Amazon OpenSearch Service now supports enabling Security Assertion Markup Language (SAML) authentication for OpenSearch Dashboards during domain creation. SAML authentication for OpenSearch Dashboards enables users to integrate directly with third-party identity providers (IDP) such as Okta, Ping Identity, OneLogin, Auth0, Active Directory Federation Services (ADFS) and Azure Active Directory.

Previously this authentication method could be configured only after domain creation. Now, this feature can be enabled at domain creation using Amazon Web Services Console/SDK or using Amazon CloudFormation templates. With this feature, users can leverage their existing usernames and passwords to log in to OpenSearch Dashboards, and roles from your IDP can be used for controlling privileges, including what operations they can perform and what data they can search and visualize.

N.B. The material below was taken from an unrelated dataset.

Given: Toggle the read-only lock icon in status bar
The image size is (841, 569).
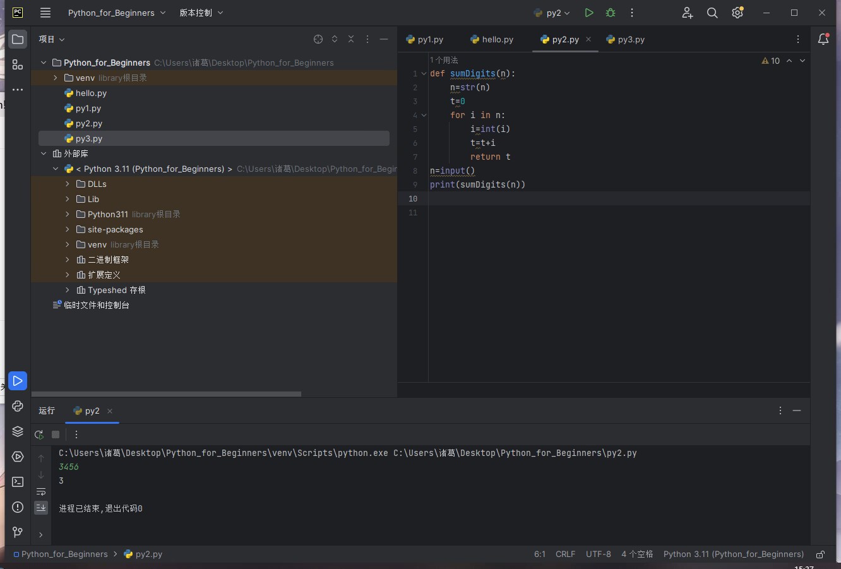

SAML authentication for OpenSearch Dashboards is available on any Amazon OpenSearch Service domain with fine-grained access control enabled. To learn more, please see the documentation.

This feature can be enabled on Amazon OpenSearch Service domains with Elasticsearch version 6.7 or higher and OpenSearch version 1.0 or higher in in Amazon Web Services China (Beijing) Region, operated by Sinnet and Amazon Web Services China (Ningxia) Region, operated by NWCD.